14. Januar 2026

Einkommensrunde der Länder

Patient Öffentlicher Dienst: angegriffen und totgespart

Zweiter Tag der Staffelmahnwache vor dem Ministerium der Finanzen

Am 14. Januar 2026 setzten die Bildungsgewerkschaften und die Deutsche Polizeigewerkschaft DPolG im dbb rheinland-pfalz vor dem Ministerium für Finanzen im Zuge der laufenden Tarifverhandlungen ein Zeichen für bessere Arbeitsbedingungen und ein wertschätzendes Miteinander.

Wie ernst die Lage im öffentlichen Dienst ist, wurde szenisch veranschaulicht: Der „Patient Öffentlicher Dienst“ hängt am Tropf und sitzt nur noch als Skelett im Rollstuhl.
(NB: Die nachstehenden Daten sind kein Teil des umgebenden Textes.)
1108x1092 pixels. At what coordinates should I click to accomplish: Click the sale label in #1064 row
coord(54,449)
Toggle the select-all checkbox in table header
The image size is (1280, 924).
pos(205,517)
Dazu erklingt, live gespielt, Chopins Trauermarsch. 

„Das macht uns Sorgen: Immer mehr Aufgaben für immer weniger Personal, dazu eine veraltete IT und ein Paragraphen-Dickicht, weil die Politik gerne neue Anordnungen erlässt, aber die alten nicht entsprechend außer Kraft setzt“, so der stellvertretende dbb Landesvorsitzende Robert Tophofen, „hinzu kommen die zunehmenden Angriffe auf Einsatzkräfte, nicht bloß in der Silvesternacht.“ 

Mit der mehrtägigen Staffelmahnwache werden die Tarifverhandlungen für den öffentlichen Dienst der Länder unterstützt: 7 Prozent mehr Einkommen, mindestens 300 Euro, so die Forderung des dbb – beamtenbund und tarifunion. 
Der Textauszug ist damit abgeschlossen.